The College’s 2016 General Assembly Session priority was more modest, seeking only funding for phase one. As the governor only recommended funding for additional STEM facilities, the outcome of the request for funding was uncertain.
The original House and Senate bills presented Jan. 21 failed to meet the College’s recommendations, remaining silent on the proposed Arts Quarter. After going through the Committee on Appropriations in the House and the Committee on Finance in the Senate in mid-February, the bills were changed, aligning with the College’s priority — planning funds for a new music facility.

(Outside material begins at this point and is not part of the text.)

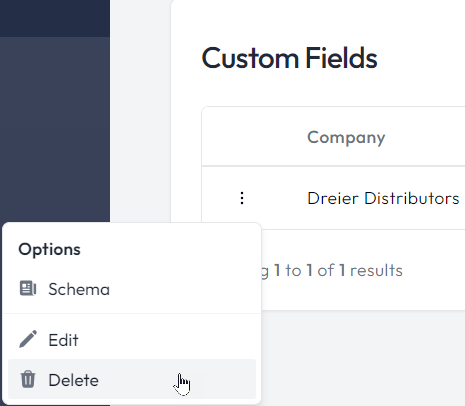Click the '1 to 1 of 1 results' text

point(338,270)
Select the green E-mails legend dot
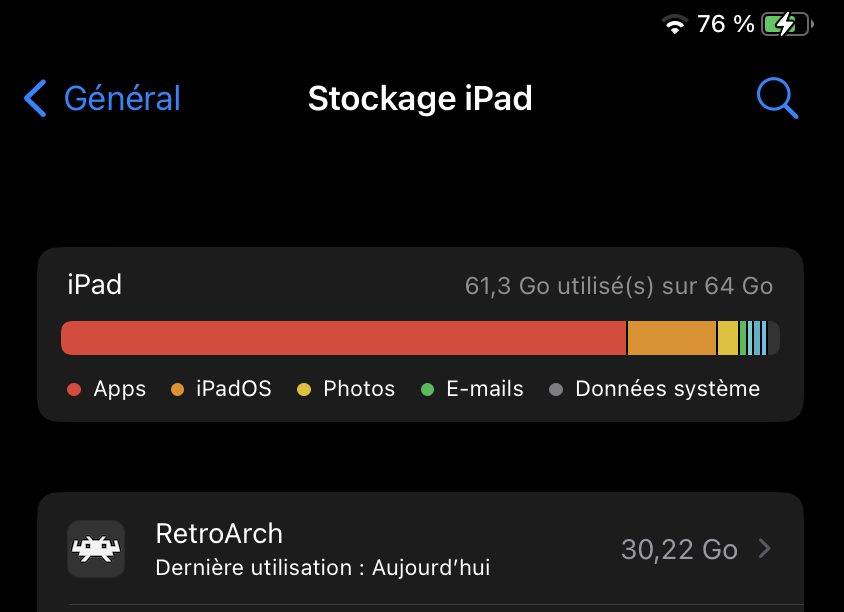The width and height of the screenshot is (844, 612). (428, 390)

Because the House and Senate passed different versions of the bill, a Joint Conference Committee was convened. The version of the bill that emerged not only retains planning money for phase one, but finances the entire construction of a new music building and renovation of PBK. Both the House and Senate passed the reconciled version last Friday, retaining the funding additions for the College.
According to Professor of Musicology Katherine Preston, the last time Ewell Hall was renovated was 1989, right before she began teaching at the College.
“We have done small stopgap improvements — dividing an office in two in order to create more space, carving out an office from a closet,” Preston said.
For the caliber of the music department and the roughly quarter of students of the College it serves, Preston said, Ewell is embarrassingly inadequate. Preston said she even knows of potential students who have chosen not to attend the College because of the poor quality of the music facilities.
Similarly, Chair of Theatre, Speech, and Dance Christopher Owens said there has been the same allocation of space and storage in PBK since the last time it was rebuilt — after a fire in 1957.
“We are bursting at the seams for classroom space and I have had to cancel classes that could have filled easily here due to lack of space in which to have them,” Owens said.
According to Senior Vice President for Finance and Administration Samuel Jones ’75, M.B.A. ’80, the General Assembly’s action is timely and cost effective: The consolidation of planning and construction of phases one and two of the proposed Arts Quarter considerably shortens the time frame and reduces overall costs of the project.
We are bursting at the seams for classroom space and I have had to cancel classes that could have filled easily here due to lack of space in which to have them. — Christopher Owens
HB 1344 also provides planned funding for the fourth Integrated Science Center and construction of the West Utilities Plant.
Governor McAuliffe has thirty days to review and sign the General Assembly bill.